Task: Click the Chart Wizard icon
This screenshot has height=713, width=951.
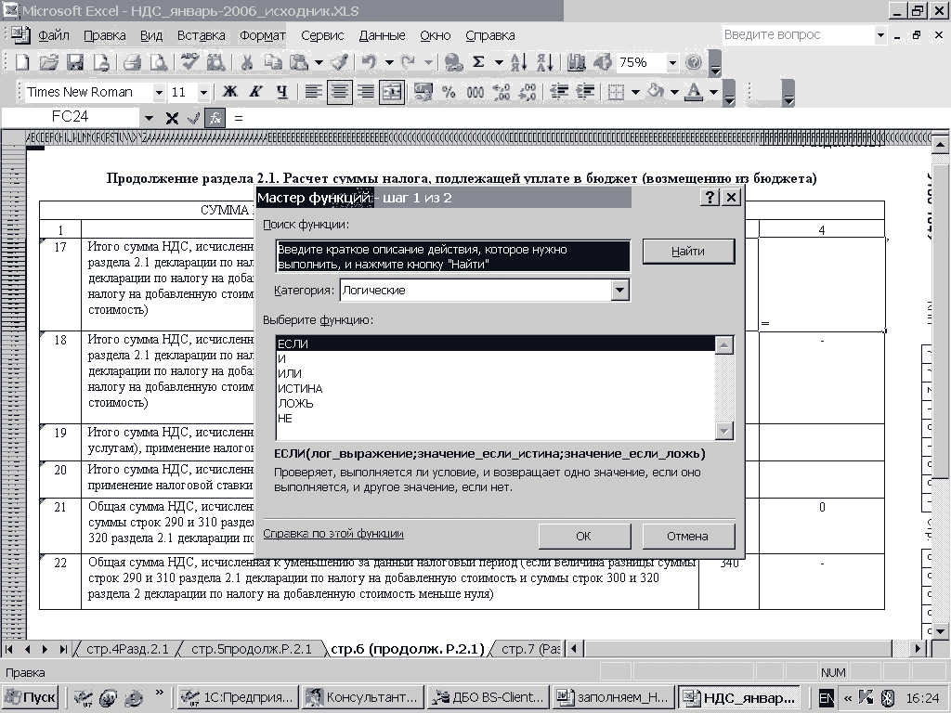Action: [x=577, y=63]
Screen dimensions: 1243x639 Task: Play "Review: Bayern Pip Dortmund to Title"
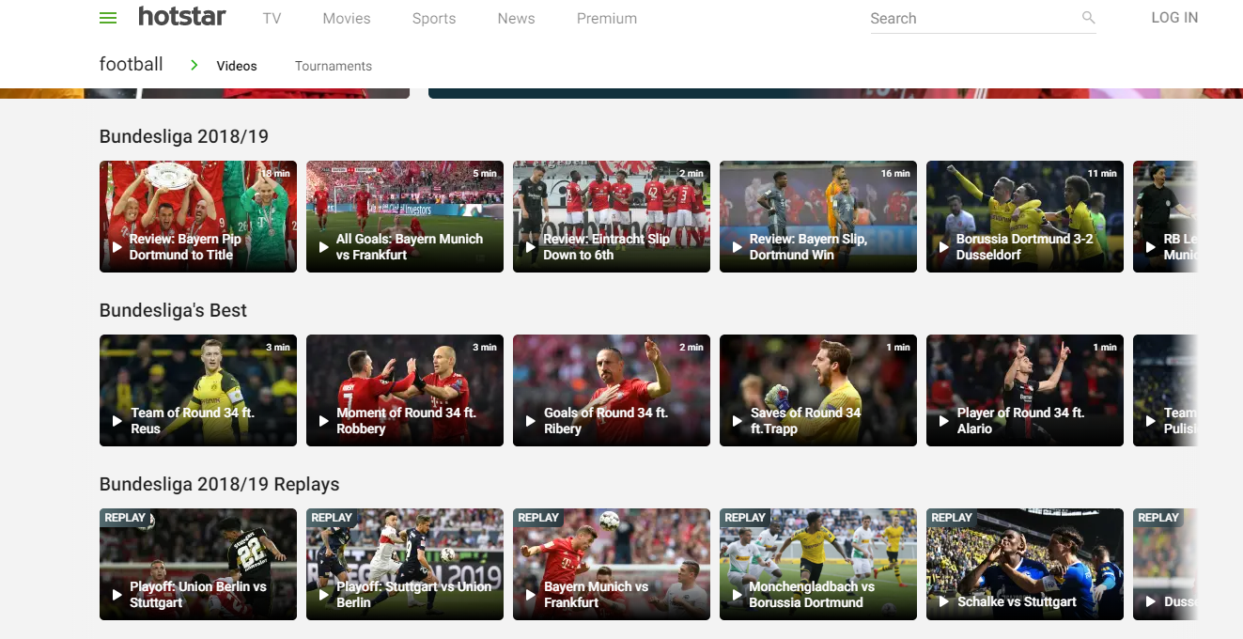197,216
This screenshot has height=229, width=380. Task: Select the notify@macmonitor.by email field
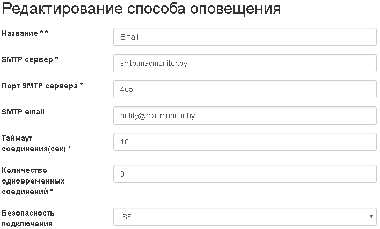245,116
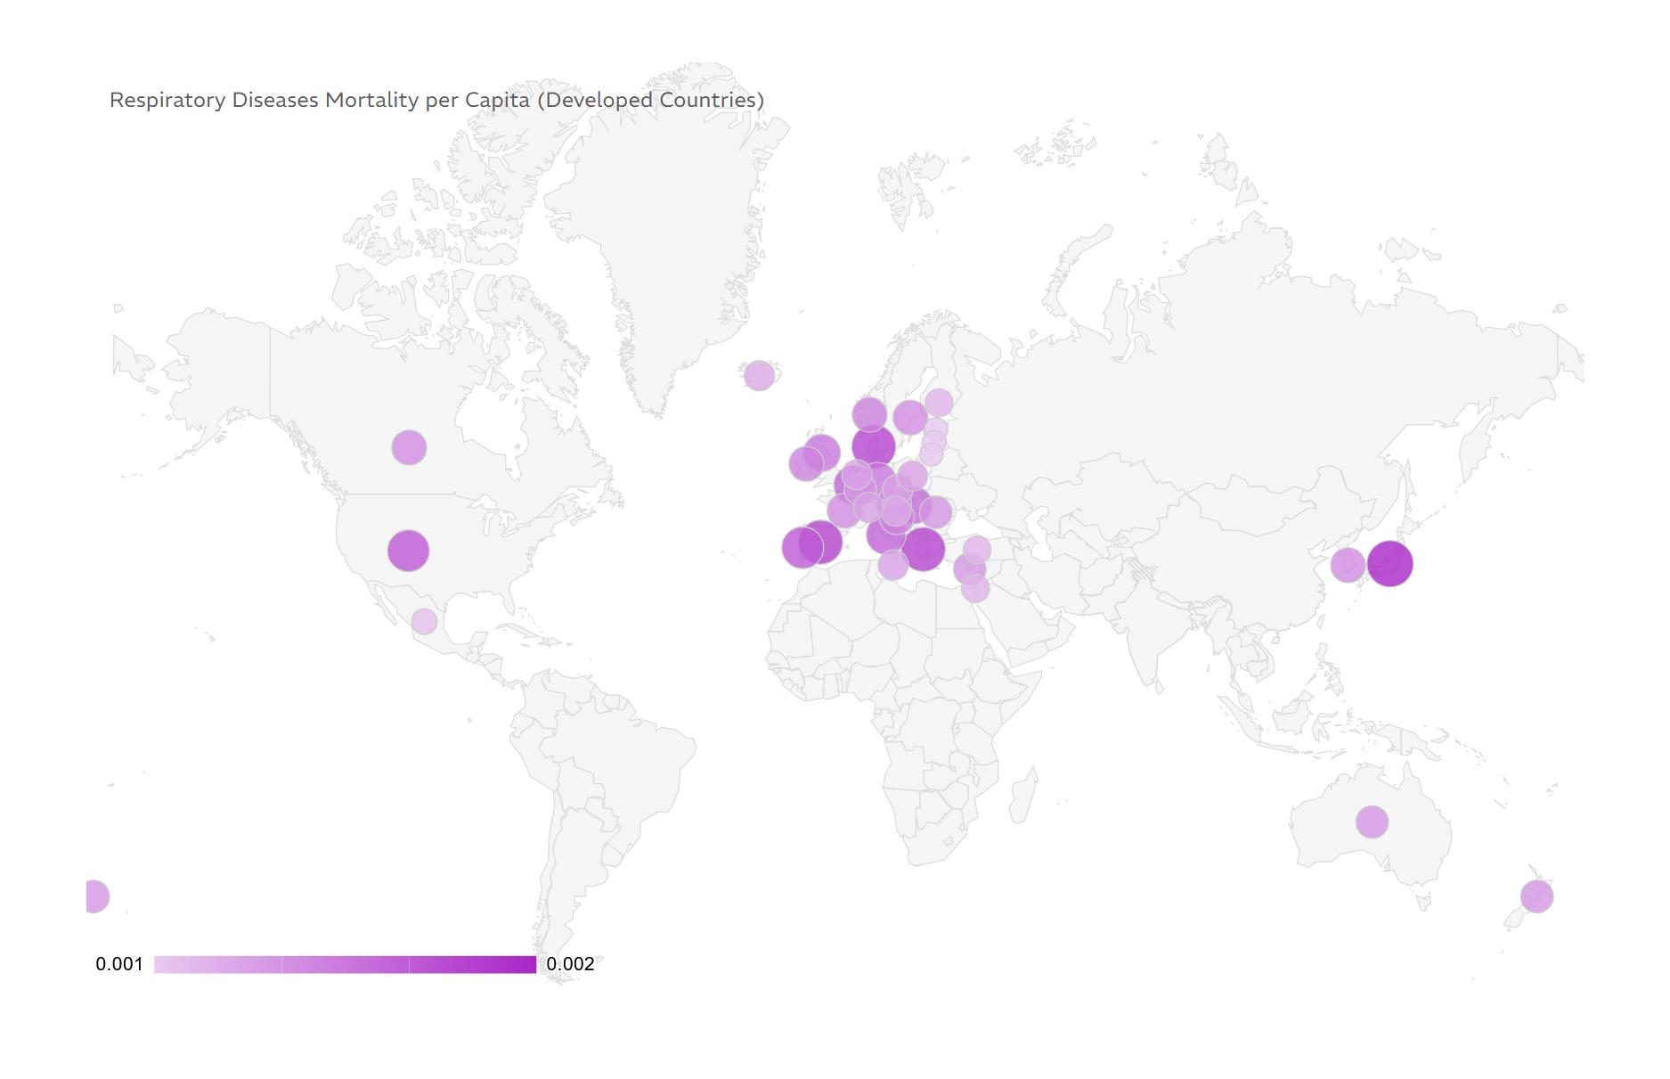This screenshot has width=1670, height=1079.
Task: Select the small bubble over Mexico
Action: (424, 621)
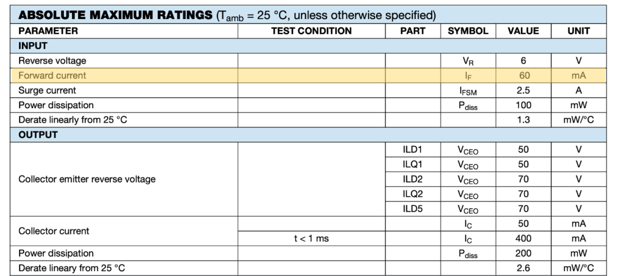Select the ILD1 part cell
Viewport: 624px width, 276px height.
coord(413,150)
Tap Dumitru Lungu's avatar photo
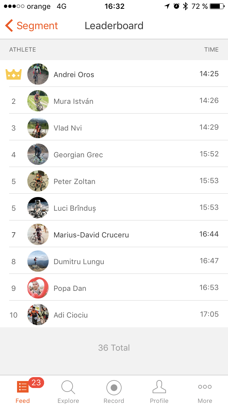Image resolution: width=228 pixels, height=405 pixels. [x=38, y=261]
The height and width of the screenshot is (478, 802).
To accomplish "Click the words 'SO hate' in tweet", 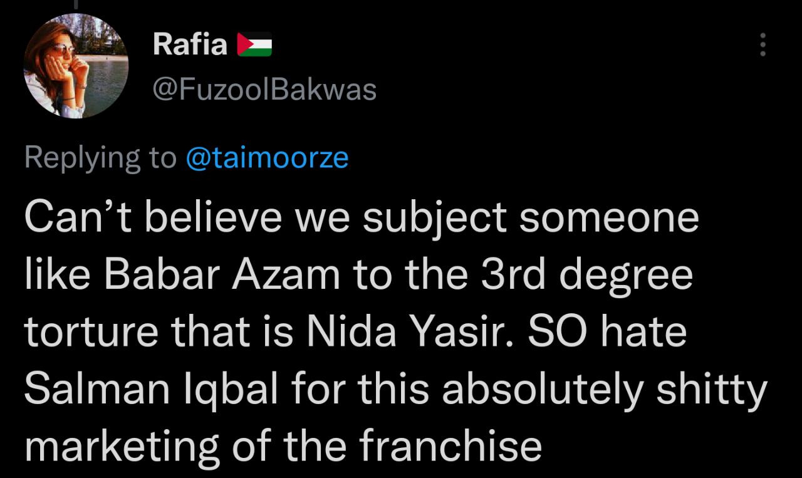I will (607, 331).
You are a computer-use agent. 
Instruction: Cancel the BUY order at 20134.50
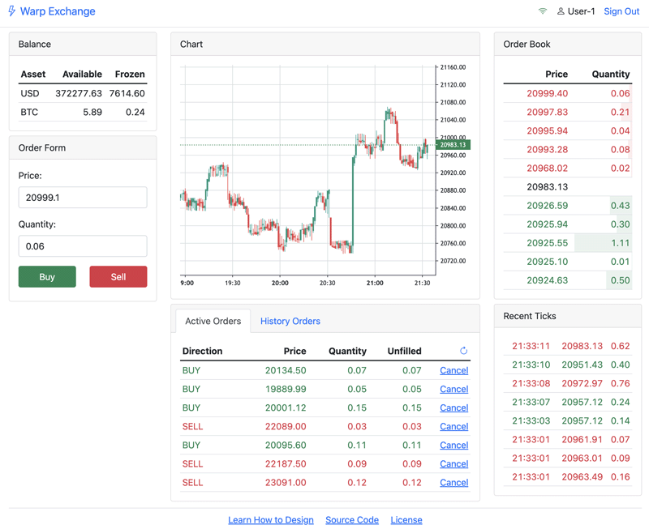(x=453, y=370)
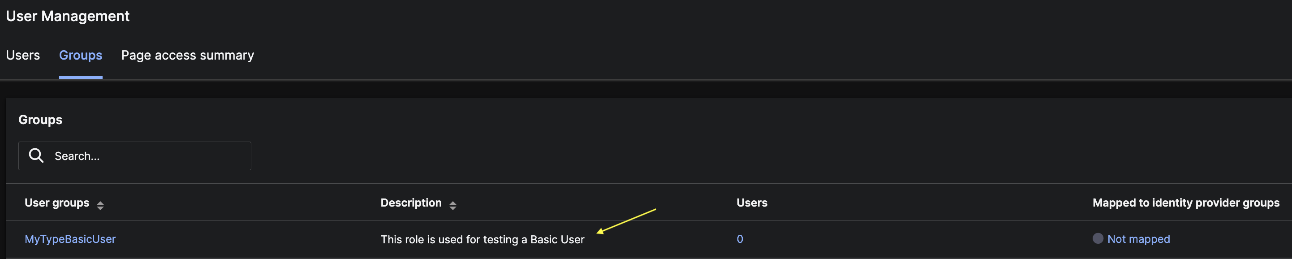Click the down sort arrow beside Description
Viewport: 1292px width, 259px height.
click(453, 208)
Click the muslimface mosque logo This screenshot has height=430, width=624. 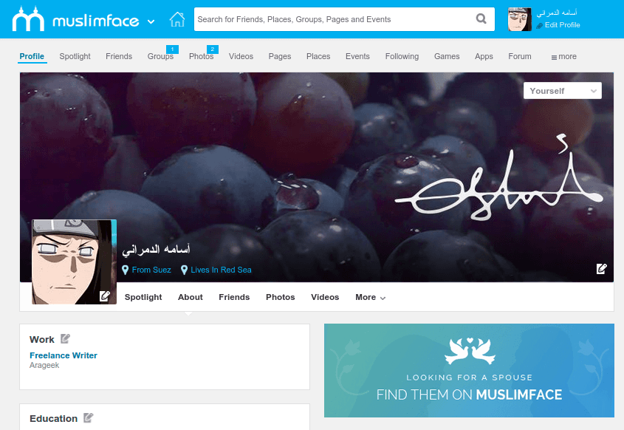click(28, 18)
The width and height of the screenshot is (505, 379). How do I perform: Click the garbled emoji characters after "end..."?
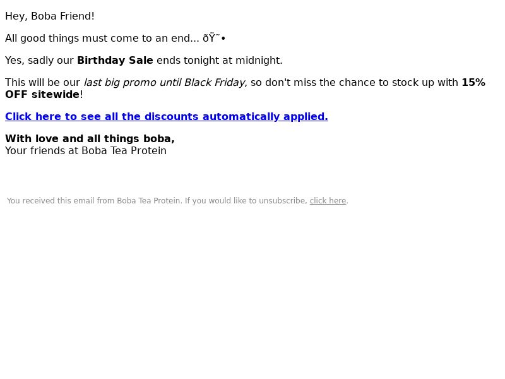pos(214,39)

Assigned task ->
Quote, please, only the lines running from the one with "The width and" down to the final line of the data above, keeping both ends and skipping the pictures.

Answer box ->
The width and height of the screenshot is (505, 379). How do I perform: Click the garbled emoji characters after "end..."?
pos(214,39)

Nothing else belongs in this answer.